_Data for processing_
----
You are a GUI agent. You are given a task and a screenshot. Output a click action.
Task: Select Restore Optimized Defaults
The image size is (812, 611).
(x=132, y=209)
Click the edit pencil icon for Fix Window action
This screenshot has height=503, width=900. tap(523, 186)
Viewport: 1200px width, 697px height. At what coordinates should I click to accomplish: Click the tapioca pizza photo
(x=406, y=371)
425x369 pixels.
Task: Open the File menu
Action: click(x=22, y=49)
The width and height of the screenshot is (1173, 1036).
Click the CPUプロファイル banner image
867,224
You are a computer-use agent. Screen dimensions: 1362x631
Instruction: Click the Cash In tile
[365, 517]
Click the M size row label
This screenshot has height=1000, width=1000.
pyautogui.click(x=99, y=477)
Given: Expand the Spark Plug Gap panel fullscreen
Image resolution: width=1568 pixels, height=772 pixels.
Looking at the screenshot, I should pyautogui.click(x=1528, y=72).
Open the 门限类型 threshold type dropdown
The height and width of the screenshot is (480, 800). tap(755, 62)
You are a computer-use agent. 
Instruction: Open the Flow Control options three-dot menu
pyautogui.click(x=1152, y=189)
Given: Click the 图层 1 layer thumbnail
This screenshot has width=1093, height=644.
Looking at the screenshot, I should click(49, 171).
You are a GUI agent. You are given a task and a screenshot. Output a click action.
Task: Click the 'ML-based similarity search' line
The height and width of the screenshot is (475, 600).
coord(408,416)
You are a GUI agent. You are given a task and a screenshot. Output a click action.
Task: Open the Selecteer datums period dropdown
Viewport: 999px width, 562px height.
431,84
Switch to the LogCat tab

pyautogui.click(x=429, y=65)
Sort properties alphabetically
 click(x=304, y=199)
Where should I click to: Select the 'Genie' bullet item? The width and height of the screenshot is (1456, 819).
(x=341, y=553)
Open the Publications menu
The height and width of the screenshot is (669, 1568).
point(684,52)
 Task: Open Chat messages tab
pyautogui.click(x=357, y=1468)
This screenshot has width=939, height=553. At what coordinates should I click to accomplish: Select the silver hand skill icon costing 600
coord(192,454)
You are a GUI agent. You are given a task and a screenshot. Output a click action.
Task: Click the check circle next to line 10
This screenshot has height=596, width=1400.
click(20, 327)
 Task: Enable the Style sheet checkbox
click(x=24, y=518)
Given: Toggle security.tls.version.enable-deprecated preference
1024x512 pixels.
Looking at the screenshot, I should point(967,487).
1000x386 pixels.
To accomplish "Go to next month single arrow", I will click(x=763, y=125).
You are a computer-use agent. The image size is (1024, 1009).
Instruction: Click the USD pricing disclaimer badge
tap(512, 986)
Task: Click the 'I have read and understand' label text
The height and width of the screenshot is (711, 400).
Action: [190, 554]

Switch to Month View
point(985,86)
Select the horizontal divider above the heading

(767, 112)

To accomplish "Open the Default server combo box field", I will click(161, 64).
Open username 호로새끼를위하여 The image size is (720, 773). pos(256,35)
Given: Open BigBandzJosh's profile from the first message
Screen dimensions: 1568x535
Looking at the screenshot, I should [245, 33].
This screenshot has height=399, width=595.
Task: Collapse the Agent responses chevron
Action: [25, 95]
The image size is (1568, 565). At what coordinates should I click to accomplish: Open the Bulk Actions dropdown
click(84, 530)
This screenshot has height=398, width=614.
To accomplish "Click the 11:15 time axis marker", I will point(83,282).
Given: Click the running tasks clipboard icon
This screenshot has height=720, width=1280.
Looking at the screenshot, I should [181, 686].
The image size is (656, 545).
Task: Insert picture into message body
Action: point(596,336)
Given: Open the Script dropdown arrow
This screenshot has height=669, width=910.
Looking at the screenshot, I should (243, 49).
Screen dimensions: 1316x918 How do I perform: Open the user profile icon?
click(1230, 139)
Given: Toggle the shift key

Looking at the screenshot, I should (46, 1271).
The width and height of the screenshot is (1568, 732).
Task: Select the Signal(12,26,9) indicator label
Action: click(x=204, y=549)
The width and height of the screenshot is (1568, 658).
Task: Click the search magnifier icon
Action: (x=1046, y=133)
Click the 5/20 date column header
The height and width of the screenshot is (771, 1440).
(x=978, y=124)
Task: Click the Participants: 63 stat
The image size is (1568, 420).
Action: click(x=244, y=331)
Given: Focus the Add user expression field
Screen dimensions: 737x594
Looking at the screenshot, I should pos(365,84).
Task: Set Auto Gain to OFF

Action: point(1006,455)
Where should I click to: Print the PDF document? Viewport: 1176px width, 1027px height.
----
_What you are asked to do_
Return, line for line and unchanged, the data from its first line through the line containing "Given: Expand the".

_Answer to this task_
You are a GUI agent. You are given a task and a screenshot. Output a click action.
Task: Select Restore Optimized Defaults
The image size is (812, 611).
(x=132, y=209)
Click the edit pencil icon for Fix Window action
This screenshot has height=503, width=900. tap(523, 186)
Viewport: 1200px width, 697px height. At what coordinates should I click to accomplish: Click the tapioca pizza photo
(x=406, y=371)
425x369 pixels.
Task: Open the File menu
Action: click(x=22, y=49)
The width and height of the screenshot is (1173, 1036).
Click the CPUプロファイル banner image
867,224
You are a computer-use agent. Screen dimensions: 1362x631
Instruction: Click the Cash In tile
[365, 517]
Click the M size row label
This screenshot has height=1000, width=1000.
pyautogui.click(x=99, y=477)
Given: Expand the Spark Plug Gap panel fullscreen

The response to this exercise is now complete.